More Information on Google and HTTPS

What is SSL

SSL == HTTPS. When you visit a site that is preceded with HTTPS then this is site is being connected to via SSL encryption. Modern browsers will display the site has SSL normally with a green tick or green padlock box in the address bar in the browser.

SSL Certificates come in a variety of shapes and sizes. The message shown in the address bar will be different depending on which certificate you have purchased.

WordPress, WooCommerce, WP Engine and SSL

WP Engine has the option to buy an SSL certificate from the dashboard. This makes the setup considerably easier. However they have not fully automated the process of setting up a WooCommerce site on WP Engine. There are some items to consider:

  • Do not enable the Force HTTPS option in WooCommerce. We will force these pages using the WP Engine console. Please note that some Payment Gateway Extensions will display an (annoying) notice if you do not have this option clicked. Ignore.

  • Head to the SSL section in the WP Engine backend.
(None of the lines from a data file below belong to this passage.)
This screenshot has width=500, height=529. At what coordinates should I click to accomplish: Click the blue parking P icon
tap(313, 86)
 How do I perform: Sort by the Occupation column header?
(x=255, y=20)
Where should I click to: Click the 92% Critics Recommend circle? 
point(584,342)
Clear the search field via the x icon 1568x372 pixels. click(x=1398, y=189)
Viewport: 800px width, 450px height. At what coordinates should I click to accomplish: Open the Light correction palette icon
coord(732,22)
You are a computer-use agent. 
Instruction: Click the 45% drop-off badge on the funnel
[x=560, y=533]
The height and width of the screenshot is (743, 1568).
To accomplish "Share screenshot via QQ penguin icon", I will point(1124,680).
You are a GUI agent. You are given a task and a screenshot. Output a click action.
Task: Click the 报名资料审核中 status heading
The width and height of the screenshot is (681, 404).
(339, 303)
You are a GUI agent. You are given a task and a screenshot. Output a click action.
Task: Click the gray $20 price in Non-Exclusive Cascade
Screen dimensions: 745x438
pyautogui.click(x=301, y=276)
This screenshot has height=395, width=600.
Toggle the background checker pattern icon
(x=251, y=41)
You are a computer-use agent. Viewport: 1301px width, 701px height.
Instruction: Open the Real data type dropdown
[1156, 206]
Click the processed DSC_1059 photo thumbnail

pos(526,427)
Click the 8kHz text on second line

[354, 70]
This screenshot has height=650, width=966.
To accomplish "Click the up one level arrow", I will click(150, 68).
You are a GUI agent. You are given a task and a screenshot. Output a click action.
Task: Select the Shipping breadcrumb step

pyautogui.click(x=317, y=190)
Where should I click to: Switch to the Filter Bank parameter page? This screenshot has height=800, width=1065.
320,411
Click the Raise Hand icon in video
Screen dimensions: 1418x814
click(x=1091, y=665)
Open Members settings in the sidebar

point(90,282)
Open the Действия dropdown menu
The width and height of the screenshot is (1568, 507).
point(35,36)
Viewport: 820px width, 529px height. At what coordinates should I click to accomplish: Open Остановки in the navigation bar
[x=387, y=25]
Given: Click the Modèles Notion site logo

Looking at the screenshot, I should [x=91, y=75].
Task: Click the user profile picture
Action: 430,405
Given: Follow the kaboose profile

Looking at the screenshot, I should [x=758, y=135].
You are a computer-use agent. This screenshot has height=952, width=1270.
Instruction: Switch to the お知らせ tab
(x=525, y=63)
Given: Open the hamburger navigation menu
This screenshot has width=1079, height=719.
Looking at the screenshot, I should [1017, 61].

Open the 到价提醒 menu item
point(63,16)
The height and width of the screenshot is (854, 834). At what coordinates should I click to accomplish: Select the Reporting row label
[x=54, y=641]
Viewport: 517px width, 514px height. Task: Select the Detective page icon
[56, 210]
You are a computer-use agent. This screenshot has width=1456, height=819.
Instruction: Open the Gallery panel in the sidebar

    • Tick the Force http:// for non-SSL pages
    • Tick Use SSL for WP-admin and WP-login

Add the following URLs to have their SSL forced:

  • https://domain.co.uk/checkout
  • https://domain.co.uk/cart
  • https://domain.co.uk/my-account
  • https://domain.co.uk/wp-login.php
  • https://domain.co.uk/wp-admin/(?!admin-ajax)

N.B Please change the domain.co.uk to your own domain.